Since 2019, third-country nationals (non-Hungarian, non-EU) cohabiting with a Hungarian citizen, whether formally registered with public notaries as cohabiting partners or not, are no longer considered as their “family member,” thereby denying them basic immigration rights. This additional hurdle has worsened the conditions of same-sex couples in Hungary. Whereas the recognition of same-sex marriages has always been denied, third-country nationals living with a Hungarian citizen outside of a registered partnership will now also be denied the right to reside permanently in Hungary.

This situation is in clear violation of EU law and the 2018 Coman ruling of, as well as Art. 21(1) and Art 4(3) of the Treaty on the Functioning of the European Union (TFEU) and the Directive 2004/38/EC on the right of citizens of the Union and their family members to move and stay in the territory of the Member States.

The landmark Coman ruling was adopted four years ago, recognising that the term “spouse” includes same-sex spouses under EU freedom of movement laws. The ruling was supposed to provide same-sex spouses with much-awaited freedom of movement and long-overdue equal treatment throughout the EU. However, on its fourth anniversary, not only has Mr Hamilton, the spouse of Mr Coman, still not been granted residency in Romania, but legislation in both Hungary and Romania continues to violate the right to freedom of movement for same-sex couples.

The CJEU explicitly held that the refusal to recognise the same-sex marriage of an EU citizen, which constitutes a restriction of their right to move and reside freely within the EU under Art. 21(1) TFEU (Coman, § 40), cannot be justified on public policy and national identity grounds (Coman, §§ 41-50). Numerous administrative procedures have been pursued in Hungary, notably by Háttér Society. Háttér assist same–sex couples to apply for domestic registration of their same–sex marriage concluded outside Hungary, either as marriage or as a registered partnership, in order to obtain a right of residence. Such applications have, to date, always been rejected.

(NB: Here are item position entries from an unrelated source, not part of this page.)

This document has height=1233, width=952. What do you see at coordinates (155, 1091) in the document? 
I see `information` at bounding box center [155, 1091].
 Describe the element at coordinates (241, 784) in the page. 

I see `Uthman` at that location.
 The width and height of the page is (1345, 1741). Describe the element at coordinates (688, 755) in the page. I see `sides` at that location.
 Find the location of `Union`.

According to Katrin Hugendubel, Advocacy Director with ILGA-Europe, “We urge the Commission to investigate the complaints filed regarding Hungary and Romania, and to take all steps at its disposal, to ensure that Hungary, Romania, and indeed all Member States, respect the Coman ruling at the Court of Justice of the European Union. In essence, the ruling states that all EU member states are obliged to recognise legally concluded same-sex marriages in other member states, whenever this is necessary to secure the freedom of movement of the same-sex spouse.”